In the example, the 4x3 matrix can be declared as follows:
int[][] a1 = new int[][]{ new int[]{1,2,3},
new int[]{4,5,6},
new int[]{7,8,9},
new int[]{10,11,12}};
That is, it is an array of int arrays. Below are described the codes to rotate two-dimensional arrays clockwise and counter-clockwise, respectively:
public static int[][] rotacionarMatrizHorario(int[][] matriz) {
int largura = matriz.length;
int altura = matriz[0].length;
int[][] ret = new int[altura][largura];
for (int i=0; i<altura; i++) {
for (int j=0; j<largura; j++) {
ret[i][j] = matriz[largura - j - 1][i];
}
}
return ret;
}
public static int[][] rotacionarMatrizAntiHorario(int[][] matriz) {
int largura = matriz.length;
int altura = matriz[0].length;
int[][] ret = new int[altura][largura];
for (int i=0; i<altura; i++) {
for (int j=0; j<largura; j++) {
ret[i][j] = matriz[j][altura - i - 1];
}
}
return ret;
}
To turn a matrix "upside down", just rotate it twice in 90°, thus totaling 180°:
[12, 11, 10],
[9, 8, 7],
[6, 5, 4],
[3, 2, 1]
By rotating the original matrix at 90º three times, that is, 270°, the result is the same as rotating the matrix at 90° counterclockwise. The result will be this:
[3, 6, 9, 12],
[2, 5, 8, 11],
[1, 4, 7, 10]
This is the simplest implementation: the methods have a complexity of the order of O(N²), where N is the size of the matrix, or more precisely O(M*N), where M is the height and N the width of the matrix.

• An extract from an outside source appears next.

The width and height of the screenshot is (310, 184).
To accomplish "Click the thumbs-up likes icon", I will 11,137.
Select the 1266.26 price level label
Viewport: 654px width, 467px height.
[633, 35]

Depending on the application, more efficient ways to rotate the matrix can be implemented. It is possible to decrease the complexity to O(N)*log(N), or even more, if special treatments are considered in the case of sparse matrices, or even optimizations according to the computer architecture that will make the rotations.